* **WORK ORDER**:
The copy you return must match the listing word for word and carry no pictures.
= = =
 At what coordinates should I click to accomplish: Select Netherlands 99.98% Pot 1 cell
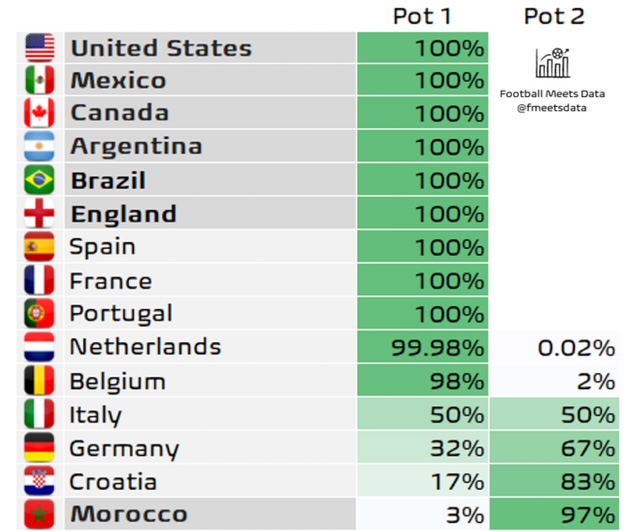(421, 348)
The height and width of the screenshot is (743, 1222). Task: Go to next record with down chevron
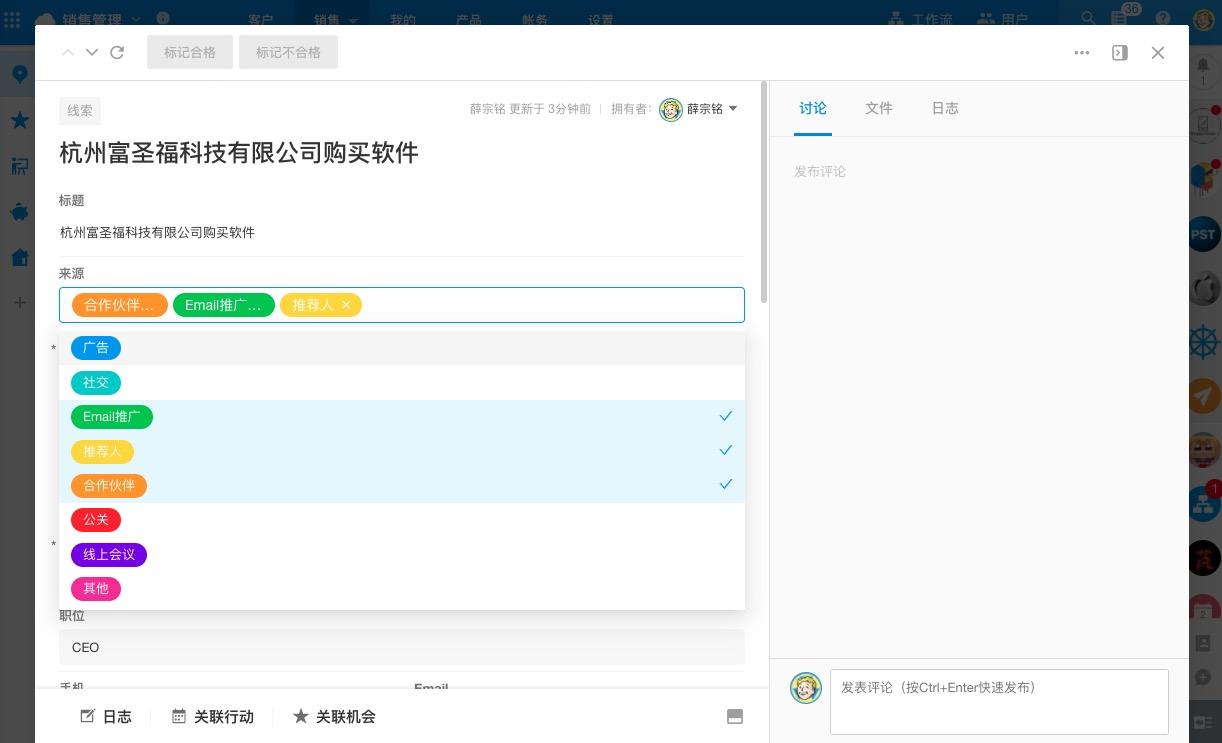(x=92, y=53)
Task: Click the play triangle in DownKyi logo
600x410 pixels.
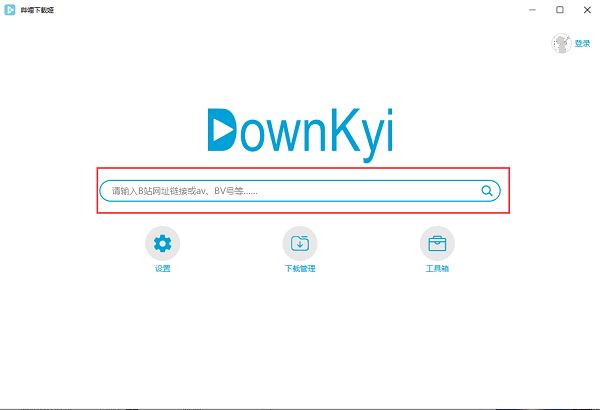Action: (223, 130)
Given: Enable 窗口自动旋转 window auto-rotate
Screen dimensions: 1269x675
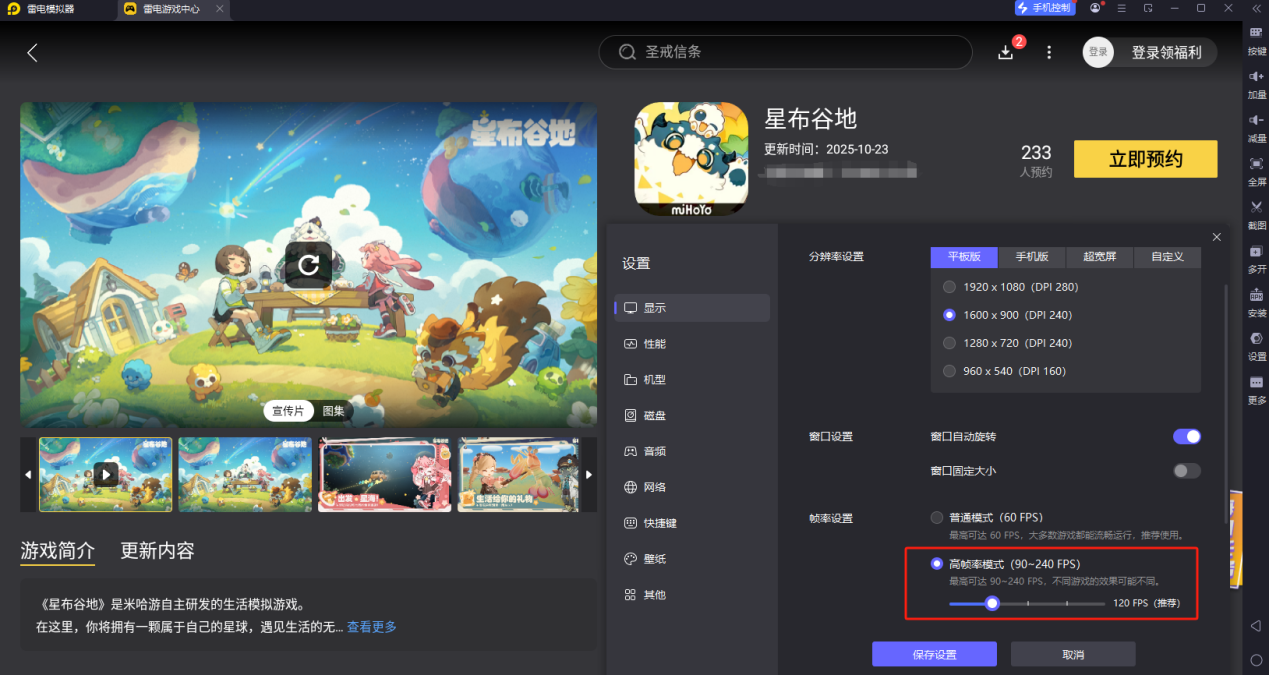Looking at the screenshot, I should coord(1186,436).
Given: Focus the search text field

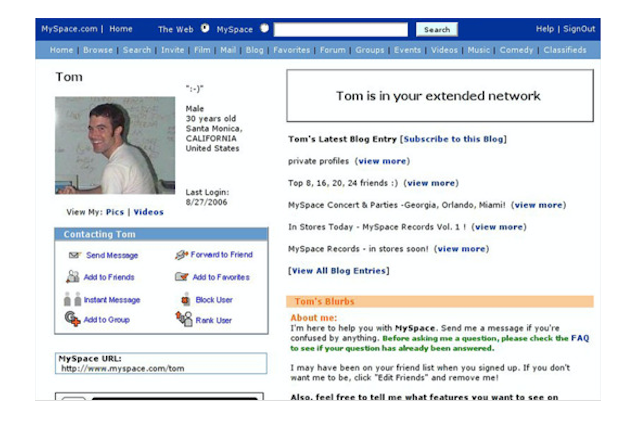Looking at the screenshot, I should point(341,30).
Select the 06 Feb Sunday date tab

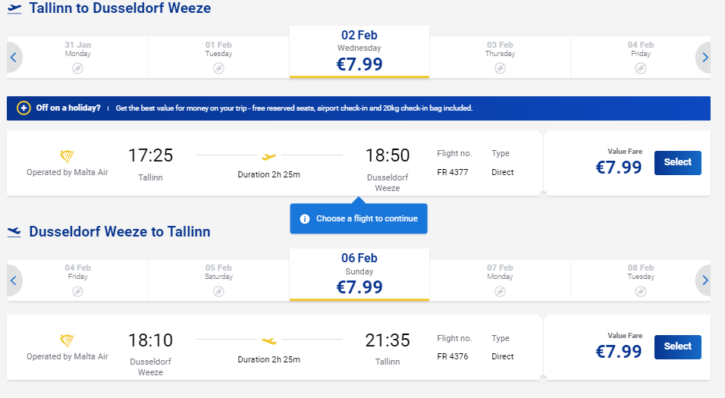coord(359,275)
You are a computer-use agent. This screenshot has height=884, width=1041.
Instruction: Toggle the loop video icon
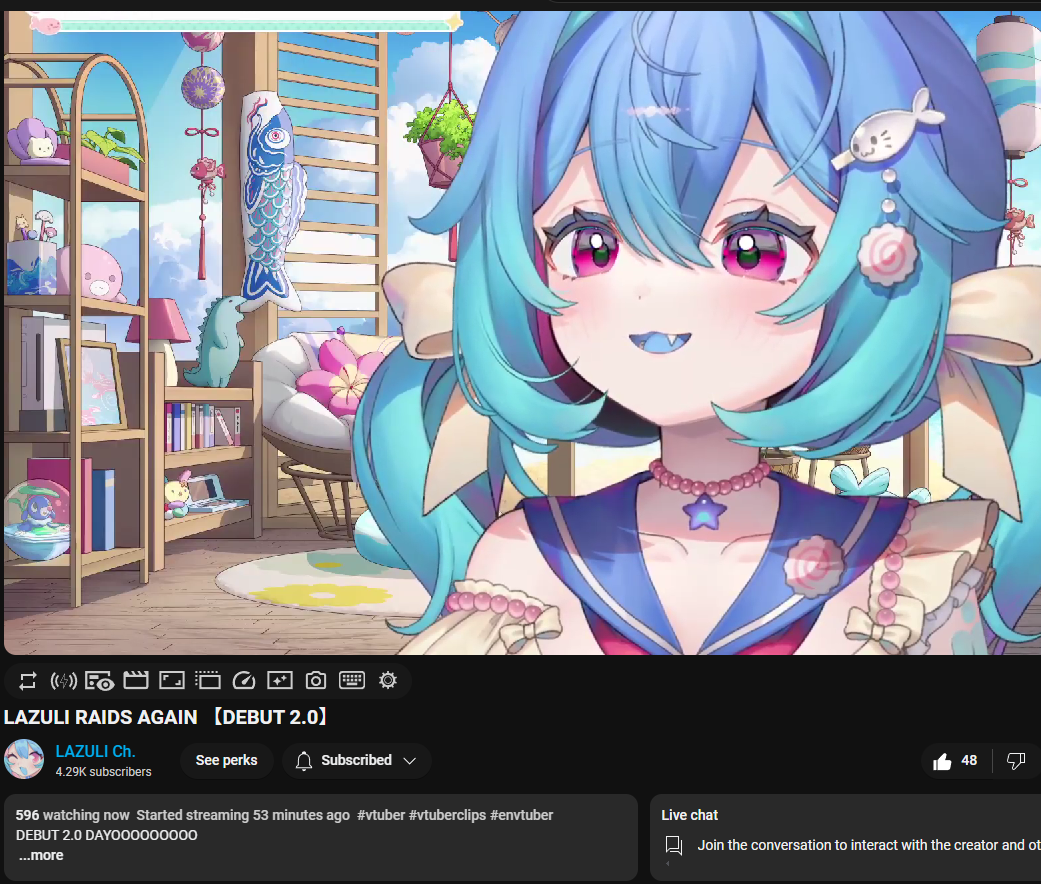pos(28,681)
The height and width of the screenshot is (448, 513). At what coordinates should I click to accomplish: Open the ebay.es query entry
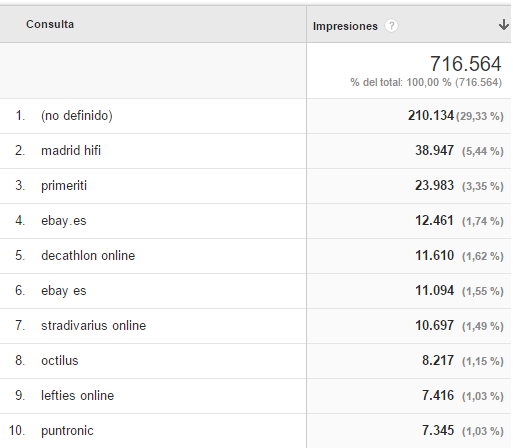64,221
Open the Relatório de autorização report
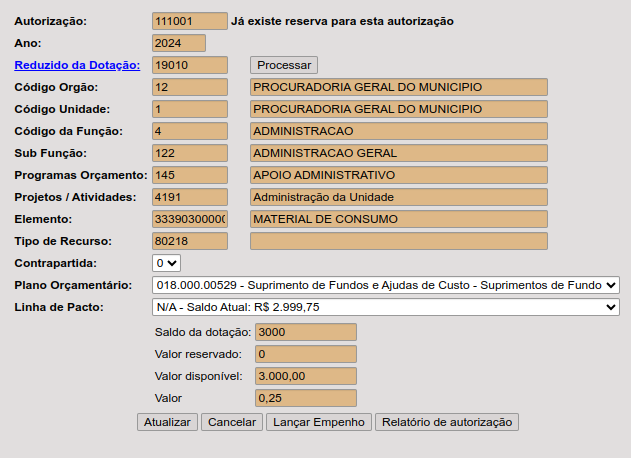This screenshot has width=631, height=458. click(x=447, y=422)
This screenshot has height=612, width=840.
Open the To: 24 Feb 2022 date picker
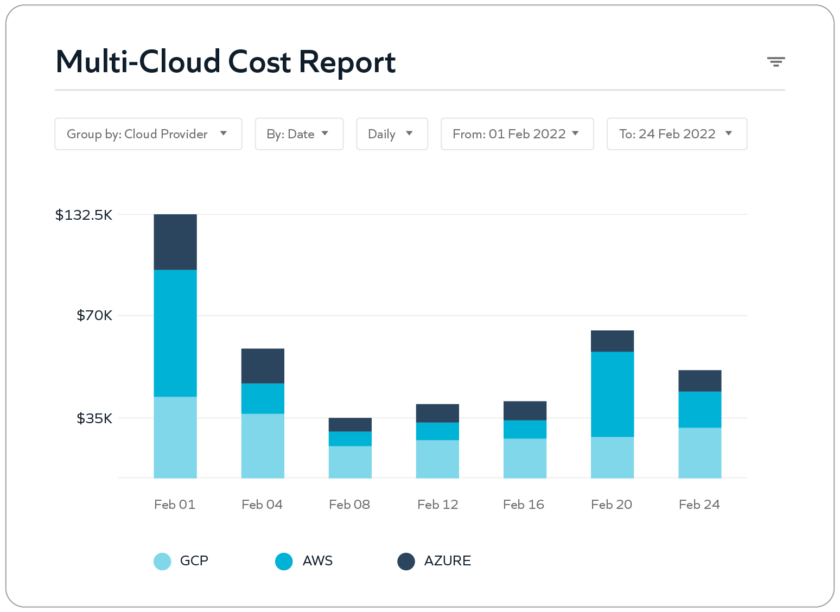click(676, 134)
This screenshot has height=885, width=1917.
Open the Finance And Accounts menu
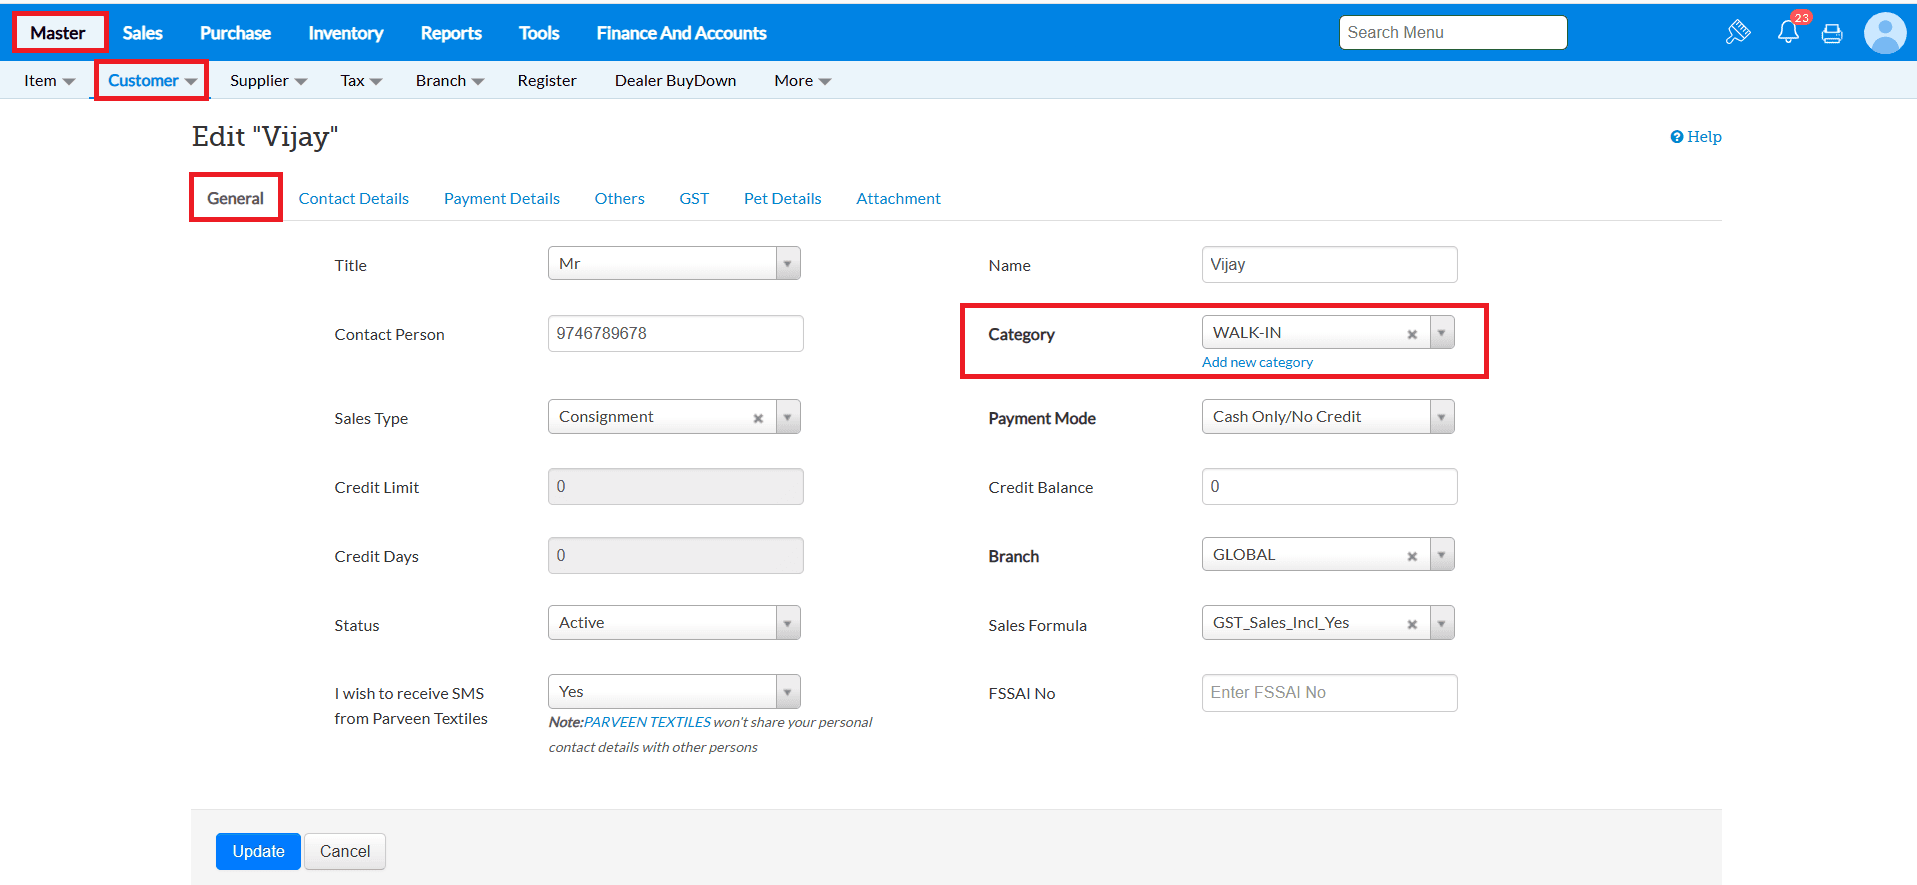click(x=681, y=33)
= = =
* **RESPONSE TO THE TASK**:
 At what coordinates should I click to accomplish: Select Netherlands 99.98% Pot 1 cell
(421, 348)
The height and width of the screenshot is (743, 1222). Task: Go to next record with down chevron
(x=92, y=53)
Task: Click the play triangle in DownKyi logo
600x410 pixels.
Action: (223, 130)
Given: Enable 窗口自动旋转 window auto-rotate
Screen dimensions: 1269x675
Looking at the screenshot, I should coord(1186,436).
Given: Focus the search text field

Looking at the screenshot, I should point(341,30).
Select the 06 Feb Sunday date tab

coord(359,275)
You are a computer-use agent. This screenshot has height=884, width=1041.
Instruction: Toggle the loop video icon
pos(28,681)
The height and width of the screenshot is (448, 513). At what coordinates should I click to accomplish: Open the ebay.es query entry
64,221
Open the Relatório de autorização report
This screenshot has width=631, height=458. click(x=447, y=422)
This screenshot has height=612, width=840.
Open the To: 24 Feb 2022 date picker
click(676, 134)
This screenshot has height=885, width=1917.
Open the Finance And Accounts menu
click(x=681, y=33)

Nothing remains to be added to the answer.